* What the task requires
Continue the passage on conflicts and alliances among Mexican drug cartels from the point where it ends.

* Extract to read

====

Conflicts and alliances, in 2008 and 2009, are structurally balanced. Red edges represent violent conflicts, yellow edges represent non-violent conflicts, and green edges represent alliances. Only red edges represent negative relationships

But this balanced arrangement between criminal organizations did not last for long. The year 2010 marked a shift in the configuration of conflicts and alliances: The Zetas split from the Gulf Cartel and started a violent war that spilled over the whole country. The Zetas were formed in 1999, when Osiel Cardenas Guillen, a notorious leader of the Gulf Cartel, lured more than thirty soldiers from the Mexican special forces to work for him (Castellanos 2013). Cardenas Guillen was captured by the government and extradited to the U.S. in 2007. His brothers, Antonio and Eduardo Costilla, took charge. But in 2010 Antonio was gunned down by the military and Eduardo took charge of the Gulf Cartel. This created an internal fraction and the Zetas decided to start their own operations, which fueled a war with the Gulf cartel. Dissatisfied, the Gulf cartel forged an alliance with the Sinaloa cartel and the Familia Michoacana to fight off the Zetas (Correa-Cabrera 2017).

====

* Dataset extract
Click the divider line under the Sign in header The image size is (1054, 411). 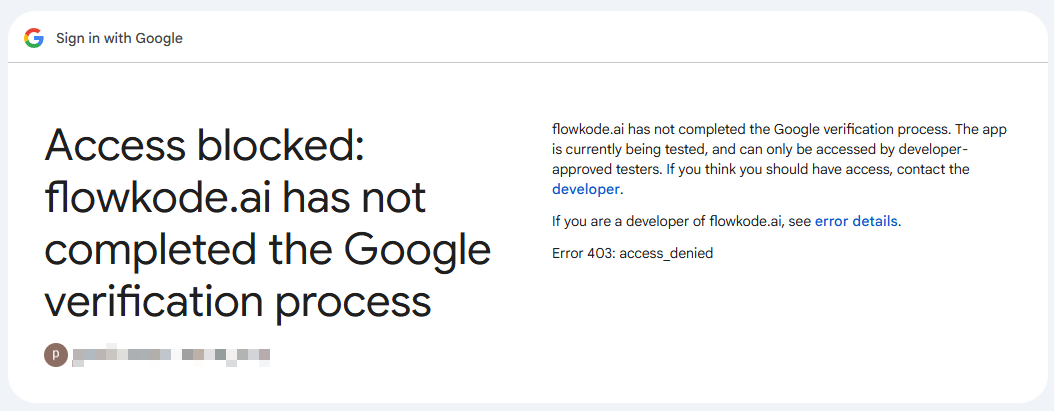527,63
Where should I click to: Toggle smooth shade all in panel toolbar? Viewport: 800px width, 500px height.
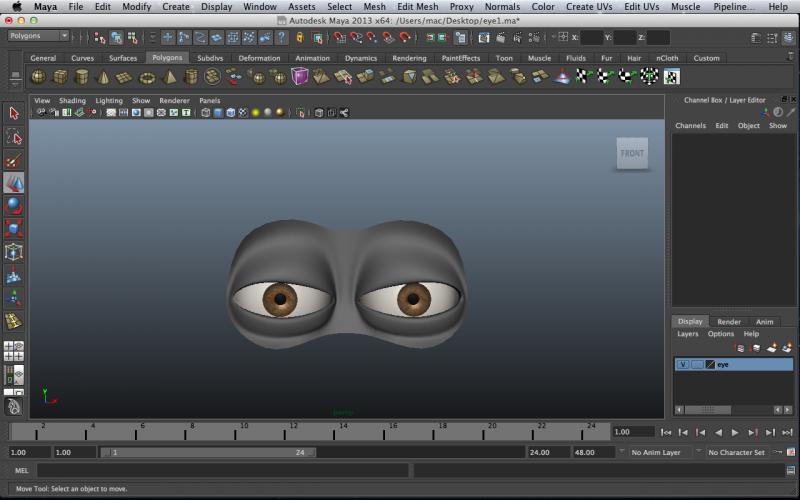coord(217,113)

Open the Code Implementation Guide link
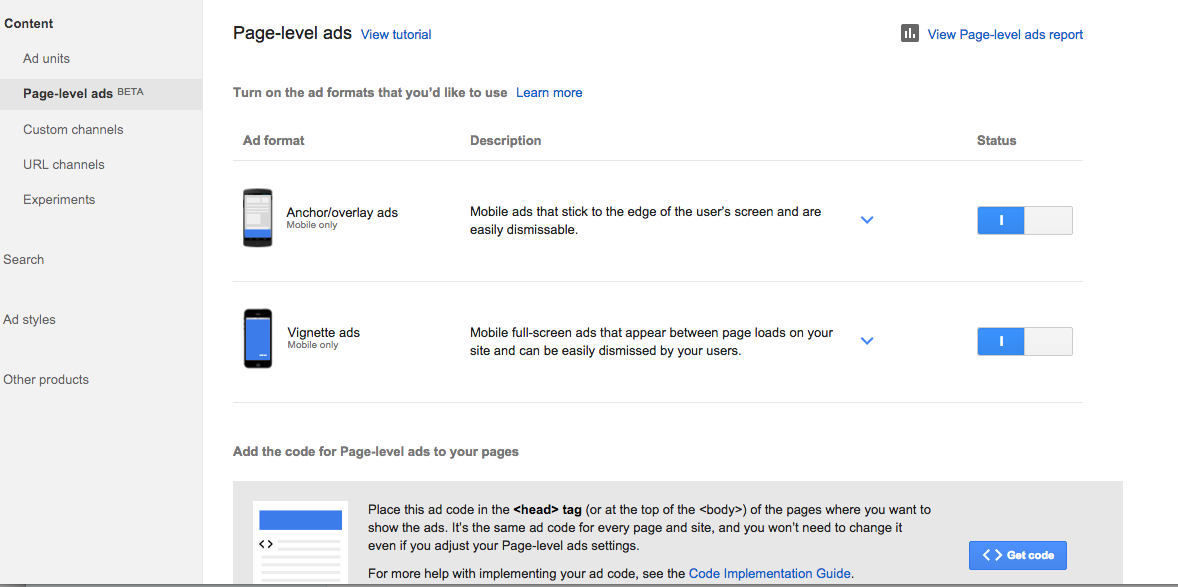769,573
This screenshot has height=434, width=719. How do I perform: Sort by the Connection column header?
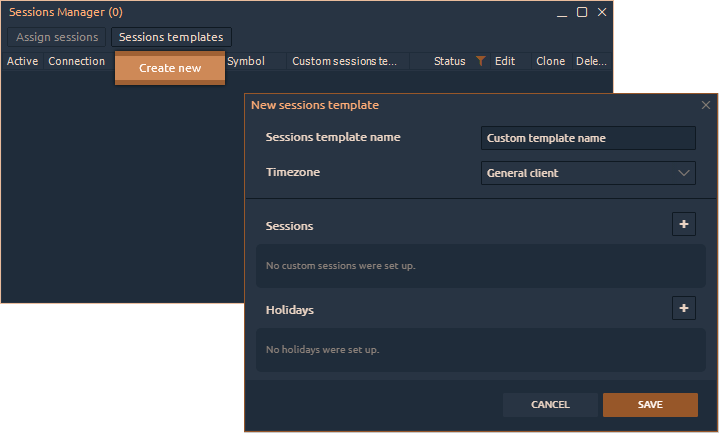77,61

====

* Result for this task
In the state of Michoacan, La Familia Michoacana had been fighting off the Zetas for several years, but in 2010 their leader, Nazario Moreno Gonzales was allegedly gunned down in a shootout with the federal police. This led to a split among cartel leaders. One faction stayed with La Familia Michoacana, and the other created a new organization: Los Caballeros Templarios. They called themselves a “self-defense” movement focused on expelling other organizations from Michoacán and took the name from the medieval military-religious order the Knights Templar (Ávalos 2022). Another vicious organization, Cartel Jalisco Nueva Generacion (CJNG), also emerged in 2010, after former Sinaloa Cartel capo Ignacio Coronel was killed by the Mexican military. The CJNG has been associated with the use of extreme forms of violence against enemies, civilians, and state agents alike. By 2011 they were actively engaged in violent conflicts with other organizations. For instance, they claimed authorship of a massacre of 35 people in Veracruz that same year. They also killed around 15 police officers during an ambush, in 2015 (Ávalos 2022).

The network of conflicts and alliances shows significant changes in 2011. Figure 5. shows a total of 9 nodes and 36 edges, 8 of which are violent, and 21 are conflicting edges. The total number of triangular relationships is 84, of which 55 are balanced, and 29 are unbalanced. This is the first year in which the network does not show structural balance. The degree of balance is 0.654, which accounts for ‘partial balance’.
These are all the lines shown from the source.